Quantization Meets Reasoning: Exploring LLM Low-Bit Quantization Degradation for Mathematical Reasoning
Zhen Li, Yupeng Su, Runming Yang, Congkai Xie, Zheng Wang, Zhongwei Xie, Ngai Wong, Hongxia Yang
TL;DR
This work tackles the challenge of deploying large language models for mathematical reasoning under practical efficiency constraints by applying low-bit quantization. It systematically quantizes Llama-3 models to 4-bit weights and 16-bit activations (AWQ and GPTQ) and evaluates their reasoning on the MATH benchmark, revealing significant degradation in conceptual and numerical reasoning. To address this, the authors develop a multidimensional error-analysis framework and a lightweight restoration pipeline using LoRA/QLoRA adapters and Direct Preference Optimization, achieving recovery with only 545 targeted examples trained in about 3 minutes on 4 GPUs, and a diagnostic accuracy of $98.9\%$ across $3{,}366$ failure cases. The findings offer actionable guidance for balancing efficiency and reasoning fidelity in quantized LLMs and highlight practical strategies for rapid capability restoration in math-heavy tasks.
Abstract
Large language models have achieved significant advancements in complex mathematical reasoning benchmarks, such as MATH. However, their substantial computational requirements present challenges for practical deployment. Model quantization has emerged as an effective strategy to reduce memory usage and computational costs by employing lower precision and bit-width representations. In this study, we systematically evaluate the impact of quantization on mathematical reasoning tasks. Our results demonstrate that aggressive quantization methods like AWQ and GPTQ introduce up to 32.39% accuracy degradation (average 11.31%) on Llama-3 models, particularly in numerical computation and reasoning planning. To address this, we introduce a multidimensional evaluation framework combining qualitative capability analysis and quantitative error assessment.

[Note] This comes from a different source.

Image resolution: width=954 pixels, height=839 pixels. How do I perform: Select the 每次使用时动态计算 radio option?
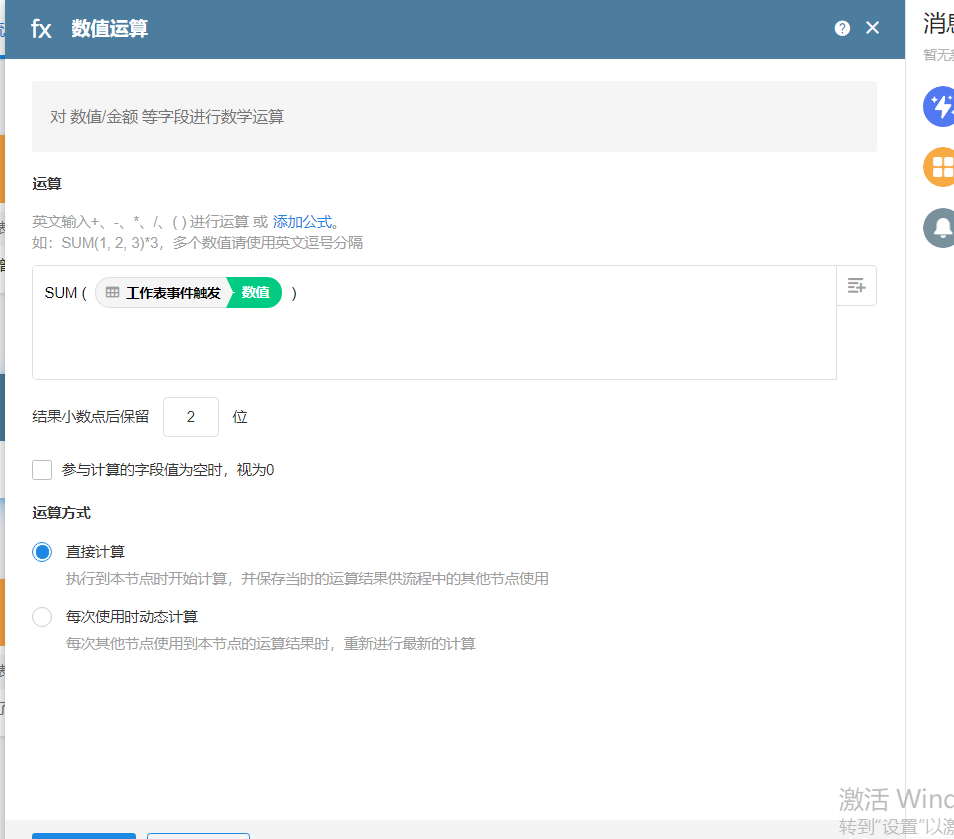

We further develop targeted recovery strategies, showing that fine-tuning quantized models on only 545 task-specific examples for 3 minutes on 4 GPUs effectively restores reasoning capabilities to near full-precision levels. Additionally, our error assessment pipeline achieves 98.9% accuracy in diagnosing and localizing errors across 3,366 failure cases, providing actionable insights for mitigating quantization-induced degradation.